***** Records for this task *****

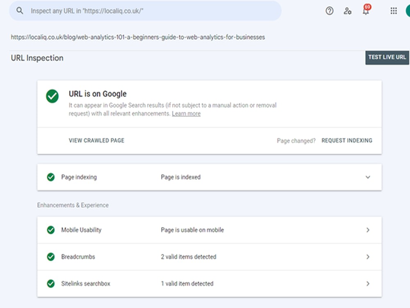Click the Page indexing green check icon
This screenshot has width=410, height=308.
51,177
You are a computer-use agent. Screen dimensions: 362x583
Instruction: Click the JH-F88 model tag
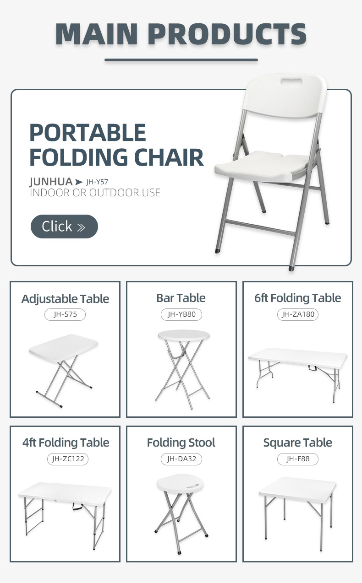(298, 459)
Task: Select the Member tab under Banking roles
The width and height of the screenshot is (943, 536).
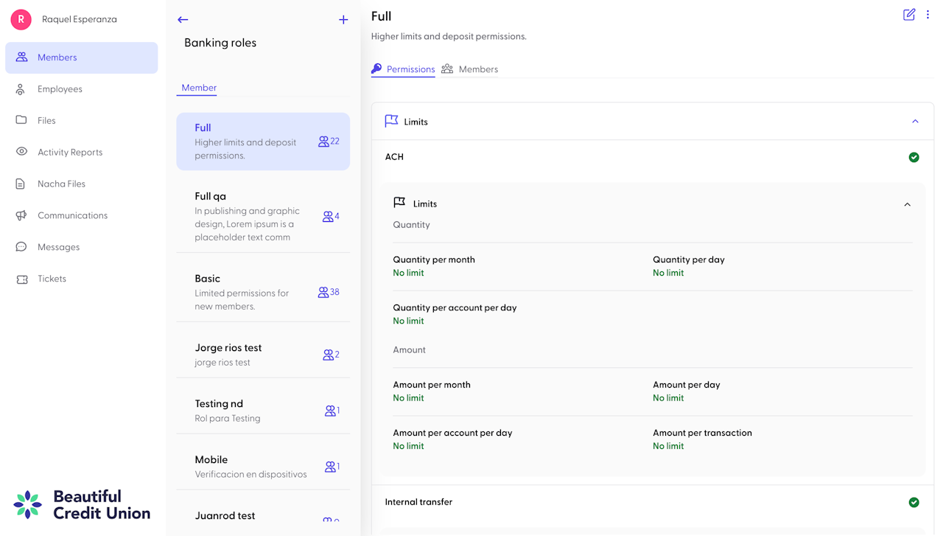Action: pos(199,88)
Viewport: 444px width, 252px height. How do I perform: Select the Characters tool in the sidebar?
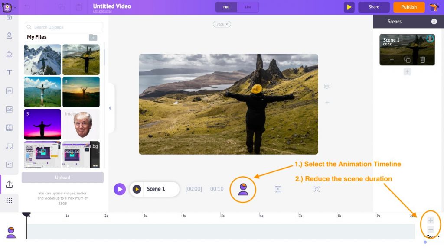(9, 36)
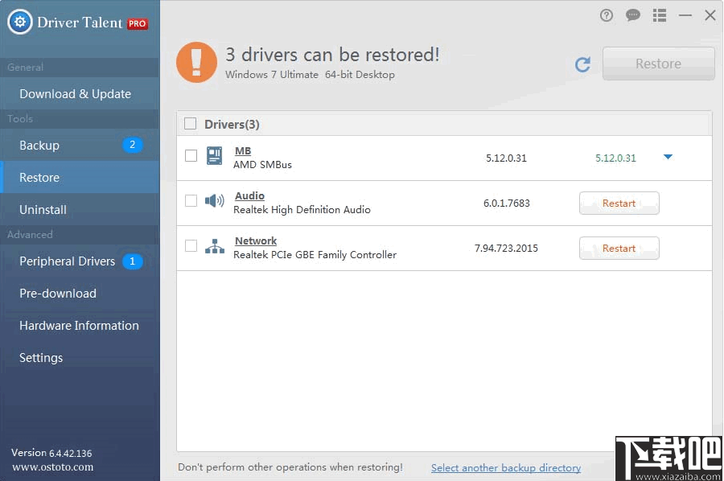724x481 pixels.
Task: Click the speaker icon for Realtek audio driver
Action: click(214, 202)
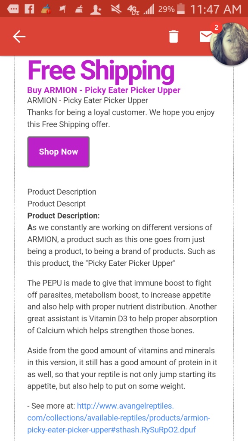Tap the bold Product Description heading
The image size is (248, 441).
(64, 216)
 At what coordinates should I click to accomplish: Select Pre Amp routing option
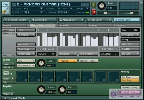coord(130,77)
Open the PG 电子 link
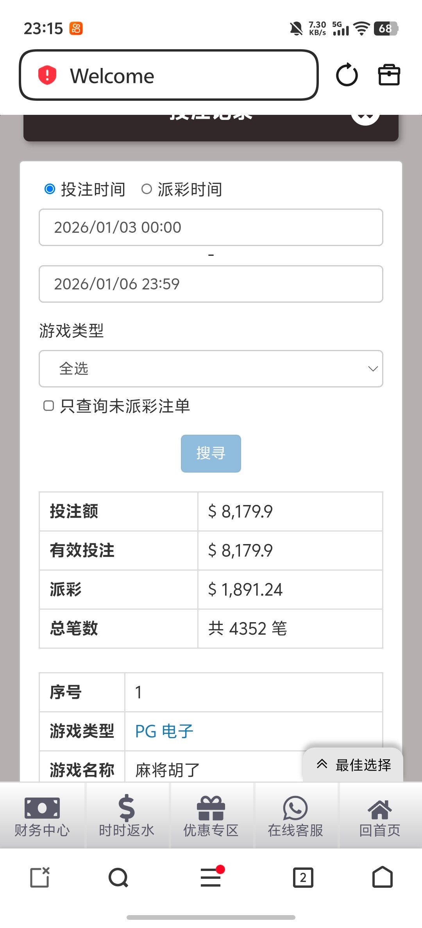 (x=164, y=731)
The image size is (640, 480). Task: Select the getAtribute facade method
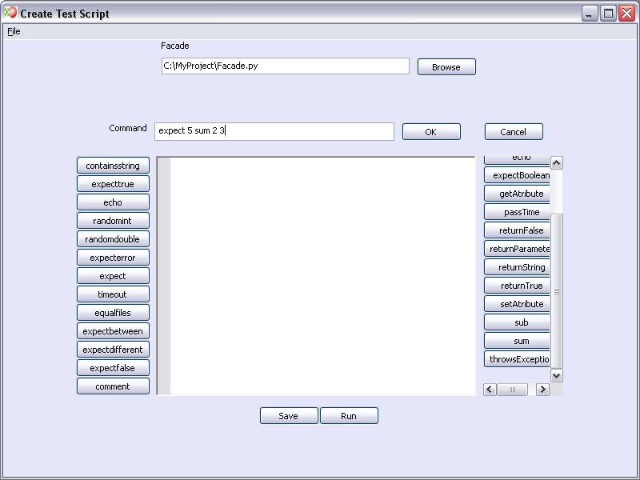pos(520,194)
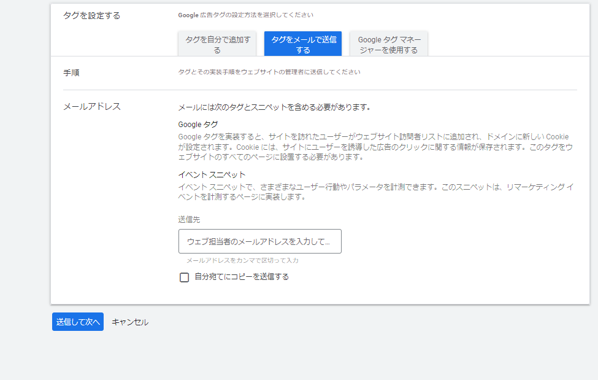The width and height of the screenshot is (598, 380).
Task: Click the タグとその実装手順 instruction text
Action: coord(269,72)
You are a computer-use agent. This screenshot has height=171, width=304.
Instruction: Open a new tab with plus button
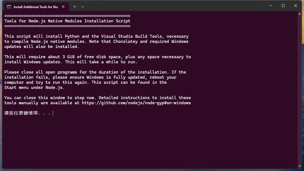75,7
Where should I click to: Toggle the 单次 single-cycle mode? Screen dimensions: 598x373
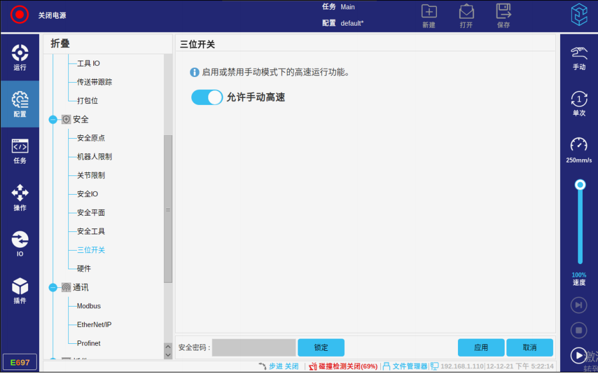pos(579,104)
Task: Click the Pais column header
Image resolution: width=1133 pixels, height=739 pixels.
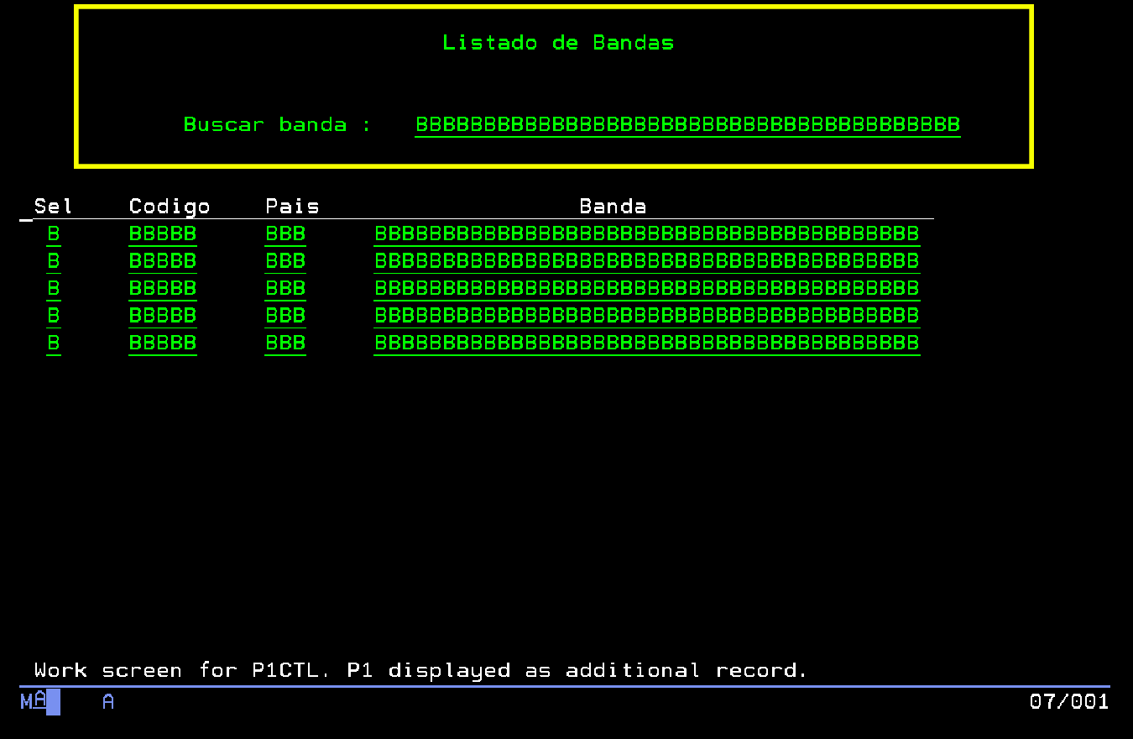Action: (292, 207)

*****

### Problem details:
Give again the lines from the line that contains "Image resolution: width=1133" through the last line of the material above, exactly and with both ends included. Omit the pictures.

### Response to the exercise:
Image resolution: width=1133 pixels, height=739 pixels.
Action: (292, 207)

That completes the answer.